A l’emblématique hôtel Normandy, tenu par le groupe Barrière, on est plus que volontaire. L’application en avance du pass sanitaire se fait même «du petit-déjeuner au dernier verre au bar», claironne Thomas Chalet, responsable clientèle, sous les boiseries du lobby feutré de canapés en velours. Un dispositif tellement XXL que les rares clients qui ne sont pas doublement vaccinés ou détenteurs d’un test négatif de moins de quarante-huit heures sont dirigés vers une zone de tests installée dans l’hôtel.

«On était à deux doigts de fermer à cause du taux d’incidence»

Après un an et demi de pandémie, essorés par les fermetures, les confinements et les difficultés de recrutement, les restaurateurs du centre-ville sont plutôt volontaires. Le restaurant la Flambée est tenu par le président de l’Union des métiers des industries et de l’hôtellerie (Umih) du Calvados, Yann France, qui a participé aux discussions avec le préfet la semaine dernière. «On était à deux doigts de fermer à cause du taux d’incidence, donc il fallait prendre des mesures et le pass sanitaire a été un bon compromis. A 95 %, les professionnels ont tous été d’accord, raconte le patron. Etre d’accord n’épargne pas les sueurs froides à l’idée d’un pass sanitaire généralisé et obligatoire après le 9 août. Pour l’instant, seuls 50 % maximum des gens sont vaccinés en France. Donc, c’est aussi des clients en moins.»

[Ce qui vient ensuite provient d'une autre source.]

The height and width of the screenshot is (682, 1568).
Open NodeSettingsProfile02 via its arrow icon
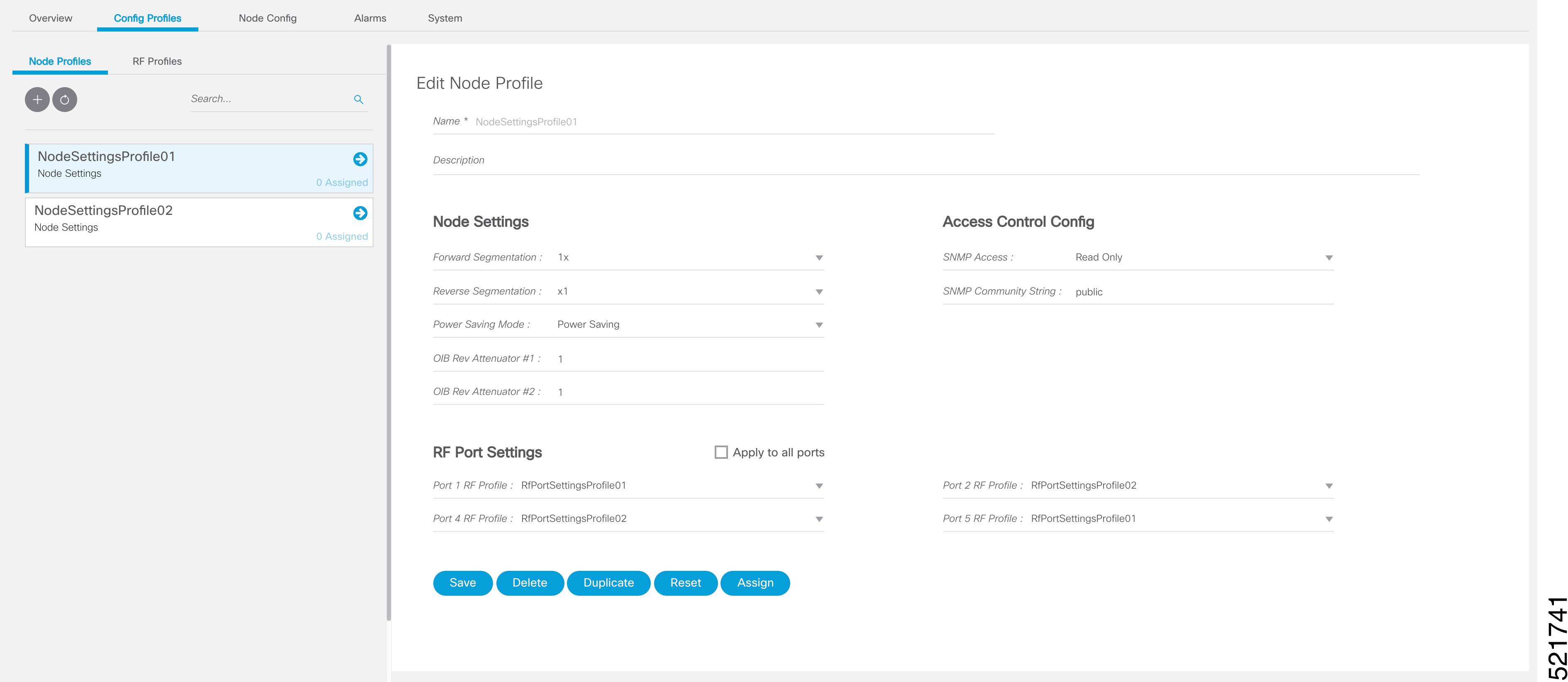tap(360, 213)
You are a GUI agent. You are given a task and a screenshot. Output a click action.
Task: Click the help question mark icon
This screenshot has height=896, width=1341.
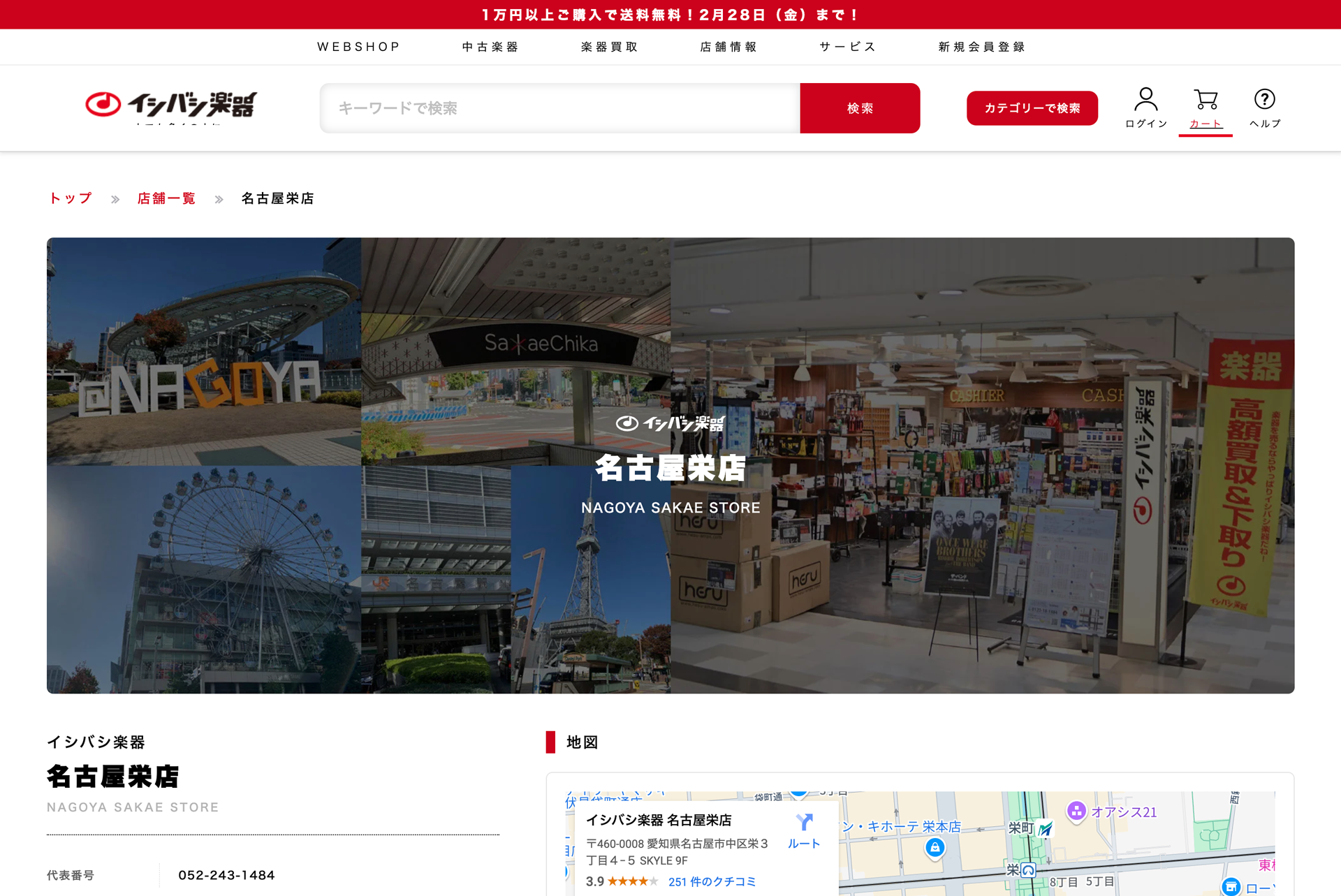tap(1264, 100)
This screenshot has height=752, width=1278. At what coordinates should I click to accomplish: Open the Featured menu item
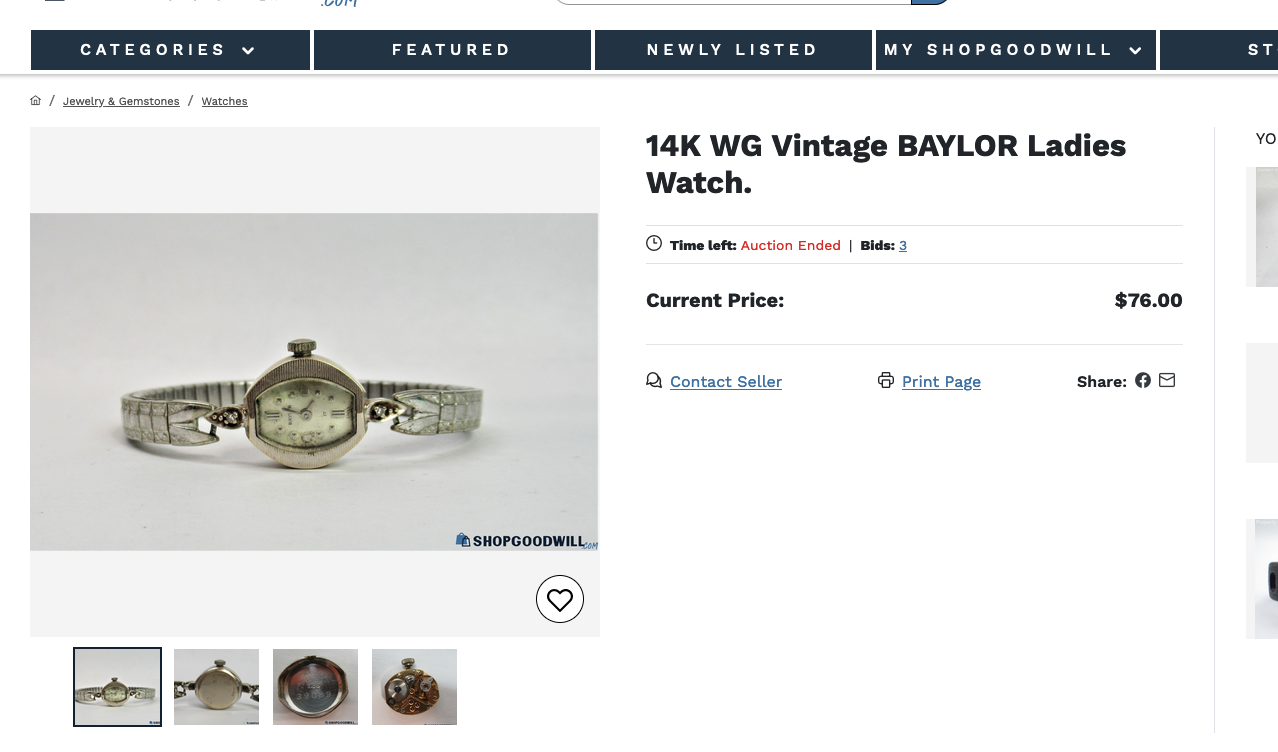click(x=452, y=50)
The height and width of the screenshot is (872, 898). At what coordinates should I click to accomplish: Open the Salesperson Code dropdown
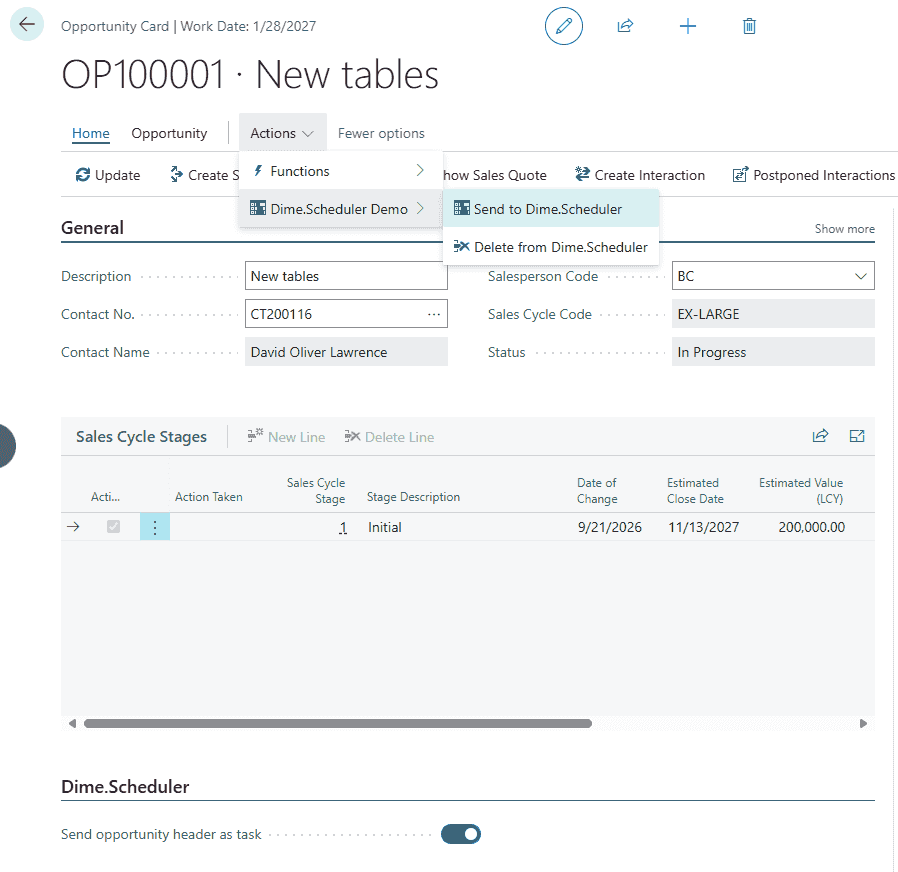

Pas loin des cabines de plage mythiques et entre les maisons à colombage, toutes les brasseries aux nappes blanches n’y vont pas du même entrain, comme à la Villa Gabrielle. «On ne demande pas systématiquement le QR code», confirme le responsable Alexandre Abbas, en accueillant ses clients devant une terrasse clairsemée. La clientèle bourgeoise, rassurée par la mesure, semble pourtant y consentir sans broncher. «Ça permet de revivre et c’est le même geste que lorsque l’on scanne déjà à l’entrée des restaurants avec l’application TousAntiCovid» pour être rappelé en cas de présence d’une personne testée positive, acquiescent Isabelle et Salim, deux Parisiens en vacances, venus déjeuner à Deauville. Au Bar des amis, sur l’autre rive de la Touques, côté Trouville, une affichette réclame la présentation du pass à l’entrée. A la main, on a même rajouté la mention «arrêté préfectoral» pour faire plus sérieux, alors que la mesure se fait sur la base du volontariat. «Ça se passe très bien, les gens comprennent et nous le présentent immédiatement», se félicite Patrick Borde, le tenancier.

Ailleurs, l’expérimentation a été tentée mais vite suspendue. «Des clients habituels ont été assez réticents, et des touristes ont pris ça de travers et sont partis. Je les comprends, car ce n’est pas encore obligatoire», confie Philippe Zheng, jeune buraliste de l’Hôtel des sports qui a arrêté au bout de trois jours. A quelques mètres, la pizzeria Bertella a vu sa clientèle s’envoler, après avoir demandé le pass le week-end dernier. Océanne Mathieu, serveuse : «Le premier jour, on a perdu une table de treize personnes pour le soir même. Tant que ce n’est pas obligatoire, on arrête.»